The Decatur City Commission on Tuesday approved a budget of just under $40 million for the next fiscal year — a $7 million increase from the current year.
About 35% of the increase comes from a consolidation of the Active Living and Children and Youth Services divisions into the Parks and Recreation Department. City Manager Andrea Arnold wrote in the budget letter that the city is “in a strong financial and organizational position.”
Additionally, the budget will help further 60 items in the city’s 2020 Strategic Plan dealing with mobility, economic growth, civic trust, affordable housing, equity & racial justice and climate action. The plan has a 2030 deadline.
The budget affords an 8.5% increase in employee salaries that are not at the top of the salary range, and even larger increases for police and firefighter entry-level positions. The police raises are an attempt to help with recruitment. The Decatur Police Department’s vacancy rate has sat at around 20% for the past two years, according to the budget letter.
Police officer recruitment and retention has been an issue all over metro Atlanta. Gwinnett County reported more than 200 unfilled positions in its department last December.
The larger budget was achieved with a slight reduction in the property tax rate, because of rising home values.
“It was a team effort to put this together and I’m just really proud of what we’ve been able to achieve with the budget and what we’re going to be able to achieve with the budget that’s been adopted,” Arnold said.
Additionally, commissioners passed a new Decatur Town Center redevelopment plan.
Luis Calvo, a senior associate of urban design company MKSK, said the plan aims to improve accessibility by repaving sidewalks, adding a stage for performances and improving safety and signage features.
The first downtown plan was created in 1982. Commissioner Tony Powers, who was a senior in high school when the original plan passed, said it transformed downtown.
“If it had not been for that plan, I don’t know if I’d still be here,” Powers said. “What that plan gave us was a roadmap for the revitalization of downtown Decatur, and if you weren’t there in 1982 you have no idea what downtown Decatur was like.
“There was no variety, no diversity, no nightlife, there was nothing. It was a very different place. That plan gave our city life and breath.”
Mary Karwoski, a spokesperson for the Decatur Downtown Neighbors committee, expressed concern that the proposal was “heavy on economic development but not so much on community development.”

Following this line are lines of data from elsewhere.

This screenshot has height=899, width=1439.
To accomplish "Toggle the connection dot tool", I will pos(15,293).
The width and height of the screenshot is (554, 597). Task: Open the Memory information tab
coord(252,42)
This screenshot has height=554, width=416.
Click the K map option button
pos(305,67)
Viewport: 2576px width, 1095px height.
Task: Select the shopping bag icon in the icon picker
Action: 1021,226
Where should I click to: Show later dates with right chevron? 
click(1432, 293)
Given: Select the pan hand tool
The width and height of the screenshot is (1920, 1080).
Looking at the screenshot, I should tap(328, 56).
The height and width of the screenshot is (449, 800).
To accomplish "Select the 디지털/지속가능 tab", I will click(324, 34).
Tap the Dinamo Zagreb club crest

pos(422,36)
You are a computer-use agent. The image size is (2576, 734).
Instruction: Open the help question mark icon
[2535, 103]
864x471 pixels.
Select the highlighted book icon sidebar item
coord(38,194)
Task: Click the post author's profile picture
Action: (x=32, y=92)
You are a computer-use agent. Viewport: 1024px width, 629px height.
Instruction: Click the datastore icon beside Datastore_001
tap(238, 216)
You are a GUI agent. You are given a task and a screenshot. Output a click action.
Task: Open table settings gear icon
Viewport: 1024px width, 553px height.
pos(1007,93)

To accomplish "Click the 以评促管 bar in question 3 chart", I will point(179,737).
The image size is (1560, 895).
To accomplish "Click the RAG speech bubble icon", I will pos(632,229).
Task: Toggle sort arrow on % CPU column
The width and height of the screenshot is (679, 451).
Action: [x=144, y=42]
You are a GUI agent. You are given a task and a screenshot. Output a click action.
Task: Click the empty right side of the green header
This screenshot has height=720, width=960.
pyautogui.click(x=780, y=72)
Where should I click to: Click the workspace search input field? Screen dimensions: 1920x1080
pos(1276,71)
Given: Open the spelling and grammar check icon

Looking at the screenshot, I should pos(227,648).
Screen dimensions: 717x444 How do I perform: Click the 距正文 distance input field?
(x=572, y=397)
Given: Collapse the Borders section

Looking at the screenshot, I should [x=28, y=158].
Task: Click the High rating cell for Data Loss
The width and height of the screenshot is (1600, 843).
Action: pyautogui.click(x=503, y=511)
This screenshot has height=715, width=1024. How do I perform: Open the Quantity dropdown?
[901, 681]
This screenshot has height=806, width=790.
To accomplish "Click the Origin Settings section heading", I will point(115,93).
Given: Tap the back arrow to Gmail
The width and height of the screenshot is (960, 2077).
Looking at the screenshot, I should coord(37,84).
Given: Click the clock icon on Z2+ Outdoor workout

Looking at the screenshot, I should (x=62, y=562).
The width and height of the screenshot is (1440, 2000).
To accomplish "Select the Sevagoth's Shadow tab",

Similarly, Commissioner Lesa Mayer raised lamented the loss of green space and advocated for bringing in accessible businesses that will benefit people across many socioeconomic backgrounds, such as an affordable grocery store.
“I don’t want to be an elitist city — I never have, I never will,” Mayer said. “I want to be an inclusive city, filled with interesting, fascinating people that I can learn from, where I can grow and be a better person every day that I get to live in that community. While a lot of this plan covers that, it also has the opportunity to really go left, and so I want to challenge us all to watch that.”
Additionally, the Commission approved moving forward with plans on a $4.5 million project to repair and resurface Church Street.
This year is particularly special for the city, which is celebrating its bicentennial. There are continuing celebrations each month, culminating with the town’s founding date in the first weekend of December.